* _Stated goal 1_:
Retype the stretch of the foreclosure passage from "On March 1, 2007, Anthony" through "of the mortgage." word for word.
==============================
I. FACTS AND PROCEDURAL HISTORY
On August 11, 1995, Anthony, while represented by independent counsel, signed a contract to purchase Unit 2D of Building C in the Contant View Condominiums. The seller was First Virgin Islands Federal Savings Bank, the predecessor of the appellee FVI. Anthony also chose to use FVI’s predecessor, First Virgin Islands Federal Savings Bank, as the financing company for the purchase, and signed a promissory note (“the Note”) promising to repay the loan of $76,000 plus 9.25% interest. To secure the bank’s interest in the Note, Anthony executed a mortgage on the property, which was recorded on October 27, 1995.
On March 1, 2007, Anthony failed to make the promised payment on the Note. FVI accelerated the debt and demanded payment of all sums due and owing under the Note, including $66,580.44 remaining in principal, $14,500.70 in accrued interest and.$4,625.45 in an escrow deficit, totaling $85,706.59. Following Anthony’s failure to pay on FVI’s demand, on April 24, 2007,1 FVI sued Anthony in the Superior Court of the Virgin Islands seeking a judgment on the Note and foreclosure of the mortgage.
==============================
* _Stated goal 2_:
In the rows below, repeat the stretch from the line that contains "1997 Hans Ulrich Reck (81, 747)" through the line that contains "2001 Gregor Jansen [engl.] (92, 689)", both included, character for character and with nothing else.
==============================
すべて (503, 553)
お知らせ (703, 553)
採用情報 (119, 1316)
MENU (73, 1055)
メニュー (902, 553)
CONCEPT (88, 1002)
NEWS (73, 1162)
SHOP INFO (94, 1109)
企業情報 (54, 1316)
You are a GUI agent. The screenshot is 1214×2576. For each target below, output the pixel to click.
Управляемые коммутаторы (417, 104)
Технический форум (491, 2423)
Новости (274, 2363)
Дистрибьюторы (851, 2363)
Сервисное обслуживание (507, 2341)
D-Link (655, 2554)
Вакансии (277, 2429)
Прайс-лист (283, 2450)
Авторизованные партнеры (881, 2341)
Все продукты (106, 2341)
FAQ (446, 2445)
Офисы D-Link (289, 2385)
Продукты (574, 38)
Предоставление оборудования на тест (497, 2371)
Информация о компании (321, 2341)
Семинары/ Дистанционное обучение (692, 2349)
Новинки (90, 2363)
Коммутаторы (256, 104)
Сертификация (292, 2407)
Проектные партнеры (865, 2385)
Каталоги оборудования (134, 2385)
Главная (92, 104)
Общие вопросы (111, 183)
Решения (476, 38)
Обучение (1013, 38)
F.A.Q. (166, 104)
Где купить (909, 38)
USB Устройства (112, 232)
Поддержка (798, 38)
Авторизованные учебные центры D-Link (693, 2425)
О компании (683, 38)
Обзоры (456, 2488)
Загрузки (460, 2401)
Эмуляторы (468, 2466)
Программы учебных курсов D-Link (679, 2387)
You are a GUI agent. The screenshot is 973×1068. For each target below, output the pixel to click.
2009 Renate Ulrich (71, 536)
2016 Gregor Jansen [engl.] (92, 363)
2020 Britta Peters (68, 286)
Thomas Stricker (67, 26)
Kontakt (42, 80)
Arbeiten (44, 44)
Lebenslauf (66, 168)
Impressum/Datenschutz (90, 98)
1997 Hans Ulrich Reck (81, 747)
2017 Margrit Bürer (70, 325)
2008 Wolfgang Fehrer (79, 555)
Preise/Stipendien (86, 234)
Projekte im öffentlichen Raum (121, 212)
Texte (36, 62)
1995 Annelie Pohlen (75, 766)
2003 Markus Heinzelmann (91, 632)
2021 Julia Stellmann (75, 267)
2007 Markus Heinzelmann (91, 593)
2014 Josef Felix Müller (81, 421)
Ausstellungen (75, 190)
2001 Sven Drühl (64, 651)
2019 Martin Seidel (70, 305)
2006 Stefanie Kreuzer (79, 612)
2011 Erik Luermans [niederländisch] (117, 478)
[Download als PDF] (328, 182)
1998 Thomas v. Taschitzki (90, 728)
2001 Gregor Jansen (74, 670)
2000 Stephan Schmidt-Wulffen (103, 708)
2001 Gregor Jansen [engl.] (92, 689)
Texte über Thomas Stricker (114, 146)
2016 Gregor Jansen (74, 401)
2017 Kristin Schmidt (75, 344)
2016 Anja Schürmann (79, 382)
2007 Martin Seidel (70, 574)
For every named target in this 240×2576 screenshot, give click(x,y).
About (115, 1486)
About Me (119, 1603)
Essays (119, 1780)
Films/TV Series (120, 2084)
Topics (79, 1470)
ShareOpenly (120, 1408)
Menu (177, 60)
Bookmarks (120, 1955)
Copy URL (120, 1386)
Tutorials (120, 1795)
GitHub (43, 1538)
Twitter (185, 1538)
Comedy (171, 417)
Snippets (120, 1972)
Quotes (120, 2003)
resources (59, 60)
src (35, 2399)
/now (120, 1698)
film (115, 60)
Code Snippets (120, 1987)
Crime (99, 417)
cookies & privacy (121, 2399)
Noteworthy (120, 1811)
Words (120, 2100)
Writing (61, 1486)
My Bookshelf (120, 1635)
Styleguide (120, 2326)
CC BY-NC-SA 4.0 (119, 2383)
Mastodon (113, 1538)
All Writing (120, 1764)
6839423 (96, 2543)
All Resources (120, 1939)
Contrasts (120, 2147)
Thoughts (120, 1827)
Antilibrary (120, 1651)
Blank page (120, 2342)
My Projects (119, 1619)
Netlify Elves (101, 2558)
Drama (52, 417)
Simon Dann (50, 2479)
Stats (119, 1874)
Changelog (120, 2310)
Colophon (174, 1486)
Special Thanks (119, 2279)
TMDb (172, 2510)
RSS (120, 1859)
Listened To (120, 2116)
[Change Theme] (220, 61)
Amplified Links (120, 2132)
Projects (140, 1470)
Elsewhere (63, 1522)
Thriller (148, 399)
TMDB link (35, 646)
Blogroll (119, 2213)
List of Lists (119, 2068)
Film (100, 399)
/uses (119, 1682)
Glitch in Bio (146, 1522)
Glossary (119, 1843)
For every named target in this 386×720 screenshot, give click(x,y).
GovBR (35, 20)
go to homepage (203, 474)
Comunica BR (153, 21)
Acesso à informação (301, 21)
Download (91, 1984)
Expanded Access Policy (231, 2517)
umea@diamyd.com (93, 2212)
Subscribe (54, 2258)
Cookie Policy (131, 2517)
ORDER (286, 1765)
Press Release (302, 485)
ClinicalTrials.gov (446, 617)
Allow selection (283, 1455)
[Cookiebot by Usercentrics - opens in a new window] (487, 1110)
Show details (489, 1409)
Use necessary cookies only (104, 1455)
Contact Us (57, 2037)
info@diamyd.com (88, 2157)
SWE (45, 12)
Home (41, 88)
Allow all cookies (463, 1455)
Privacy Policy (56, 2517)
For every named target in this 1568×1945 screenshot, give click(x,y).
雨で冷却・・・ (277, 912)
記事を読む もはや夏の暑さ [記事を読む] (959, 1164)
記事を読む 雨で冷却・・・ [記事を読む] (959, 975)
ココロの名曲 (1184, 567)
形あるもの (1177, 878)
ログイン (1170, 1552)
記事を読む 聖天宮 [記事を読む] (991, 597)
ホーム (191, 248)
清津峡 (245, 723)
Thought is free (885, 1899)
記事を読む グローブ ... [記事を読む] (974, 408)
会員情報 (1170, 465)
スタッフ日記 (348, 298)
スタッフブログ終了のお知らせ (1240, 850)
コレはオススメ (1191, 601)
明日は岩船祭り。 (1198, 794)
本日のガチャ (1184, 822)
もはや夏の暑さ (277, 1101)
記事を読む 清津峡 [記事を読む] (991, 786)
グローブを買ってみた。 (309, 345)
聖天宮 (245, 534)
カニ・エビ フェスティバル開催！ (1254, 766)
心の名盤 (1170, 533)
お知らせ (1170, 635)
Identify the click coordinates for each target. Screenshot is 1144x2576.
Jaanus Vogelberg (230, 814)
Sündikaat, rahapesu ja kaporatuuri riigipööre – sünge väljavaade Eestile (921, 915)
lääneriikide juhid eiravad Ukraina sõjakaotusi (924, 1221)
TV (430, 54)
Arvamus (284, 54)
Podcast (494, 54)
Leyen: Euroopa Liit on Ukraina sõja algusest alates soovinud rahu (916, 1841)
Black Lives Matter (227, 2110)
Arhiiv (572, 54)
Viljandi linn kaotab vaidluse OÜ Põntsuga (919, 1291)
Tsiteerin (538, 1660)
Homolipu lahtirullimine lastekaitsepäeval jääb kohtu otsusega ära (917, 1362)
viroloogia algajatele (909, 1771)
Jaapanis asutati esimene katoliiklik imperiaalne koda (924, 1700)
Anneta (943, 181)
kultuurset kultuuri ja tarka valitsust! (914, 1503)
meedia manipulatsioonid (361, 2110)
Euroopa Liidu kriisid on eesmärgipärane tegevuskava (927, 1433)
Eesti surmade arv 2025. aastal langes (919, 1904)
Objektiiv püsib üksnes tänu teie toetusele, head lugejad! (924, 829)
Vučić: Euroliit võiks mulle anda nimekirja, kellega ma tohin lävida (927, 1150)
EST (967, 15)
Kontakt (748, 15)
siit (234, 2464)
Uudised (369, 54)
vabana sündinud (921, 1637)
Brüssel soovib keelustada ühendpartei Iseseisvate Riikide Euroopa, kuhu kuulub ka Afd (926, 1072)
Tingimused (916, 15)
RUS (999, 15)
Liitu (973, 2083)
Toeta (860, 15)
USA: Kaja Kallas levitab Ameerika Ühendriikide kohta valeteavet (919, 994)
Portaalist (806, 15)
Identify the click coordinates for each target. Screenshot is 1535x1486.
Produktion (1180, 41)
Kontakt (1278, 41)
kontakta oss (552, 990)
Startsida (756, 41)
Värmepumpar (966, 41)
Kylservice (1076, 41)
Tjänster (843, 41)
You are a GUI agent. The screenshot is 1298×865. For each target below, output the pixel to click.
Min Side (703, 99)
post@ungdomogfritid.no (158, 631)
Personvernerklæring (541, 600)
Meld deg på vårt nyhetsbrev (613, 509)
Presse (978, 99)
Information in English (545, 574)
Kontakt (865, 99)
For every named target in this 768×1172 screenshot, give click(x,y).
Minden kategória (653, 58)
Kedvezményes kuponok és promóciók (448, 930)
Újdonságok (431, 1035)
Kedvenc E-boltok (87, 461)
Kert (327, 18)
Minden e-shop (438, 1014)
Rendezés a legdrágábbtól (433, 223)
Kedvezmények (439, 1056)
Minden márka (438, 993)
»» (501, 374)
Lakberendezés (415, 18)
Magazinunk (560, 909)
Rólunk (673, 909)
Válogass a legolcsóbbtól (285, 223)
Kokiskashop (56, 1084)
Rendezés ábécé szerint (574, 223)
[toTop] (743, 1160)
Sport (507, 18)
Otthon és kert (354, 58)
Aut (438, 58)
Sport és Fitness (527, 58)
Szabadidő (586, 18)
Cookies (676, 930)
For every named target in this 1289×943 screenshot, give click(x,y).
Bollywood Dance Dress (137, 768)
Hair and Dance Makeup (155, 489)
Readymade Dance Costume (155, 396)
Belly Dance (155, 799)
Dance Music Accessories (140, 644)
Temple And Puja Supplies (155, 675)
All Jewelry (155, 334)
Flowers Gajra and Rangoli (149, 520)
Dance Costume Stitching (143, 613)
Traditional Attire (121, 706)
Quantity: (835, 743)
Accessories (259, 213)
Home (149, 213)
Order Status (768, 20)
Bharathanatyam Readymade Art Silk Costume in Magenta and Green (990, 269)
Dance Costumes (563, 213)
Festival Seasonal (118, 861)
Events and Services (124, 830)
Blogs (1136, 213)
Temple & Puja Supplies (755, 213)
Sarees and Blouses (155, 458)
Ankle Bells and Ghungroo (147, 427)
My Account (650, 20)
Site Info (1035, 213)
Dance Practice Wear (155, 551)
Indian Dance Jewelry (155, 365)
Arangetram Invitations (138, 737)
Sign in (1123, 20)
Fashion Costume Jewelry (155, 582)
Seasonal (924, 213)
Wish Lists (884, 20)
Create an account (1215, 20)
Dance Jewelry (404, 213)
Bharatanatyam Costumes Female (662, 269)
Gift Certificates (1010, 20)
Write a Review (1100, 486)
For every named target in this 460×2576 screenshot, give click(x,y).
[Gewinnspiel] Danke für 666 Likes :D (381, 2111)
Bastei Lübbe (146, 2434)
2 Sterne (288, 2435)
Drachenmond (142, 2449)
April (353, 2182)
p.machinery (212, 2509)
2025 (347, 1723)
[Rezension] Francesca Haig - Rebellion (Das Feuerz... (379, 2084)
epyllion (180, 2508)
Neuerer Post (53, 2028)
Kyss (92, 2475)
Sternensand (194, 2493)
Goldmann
==============================
* _Expected answer 1_:
On March 1, 2007, Anthony failed to make the promised payment on the Note. FVI accelerated the debt and demanded payment of all sums due and owing under the Note, including $66,580.44 remaining in principal, $14,500.70 in accrued interest and.$4,625.45 in an escrow deficit, totaling $85,706.59. Following Anthony’s failure to pay on FVI’s demand, on April 24, 2007,1 FVI sued Anthony in the Superior Court of the Virgin Islands seeking a judgment on the Note and foreclosure of the mortgage.

* _Expected answer 2_:
1997 Hans Ulrich Reck (81, 747)
2017 Margrit Bürer (70, 325)
2008 Wolfgang Fehrer (79, 555)
Preise/Stipendien (86, 234)
Projekte im öffentlichen Raum (121, 212)
Texte (36, 62)
1995 Annelie Pohlen (75, 766)
2003 Markus Heinzelmann (91, 632)
2021 Julia Stellmann (75, 267)
2007 Markus Heinzelmann (91, 593)
2014 Josef Felix Müller (81, 421)
Ausstellungen (75, 190)
2001 Sven Drühl (64, 651)
2019 Martin Seidel (70, 305)
2006 Stefanie Kreuzer (79, 612)
2011 Erik Luermans [niederländisch] (117, 478)
[Download als PDF] (328, 182)
1998 Thomas v. Taschitzki (90, 728)
2001 Gregor Jansen (74, 670)
2000 Stephan Schmidt-Wulffen (103, 708)
2001 Gregor Jansen [engl.] (92, 689)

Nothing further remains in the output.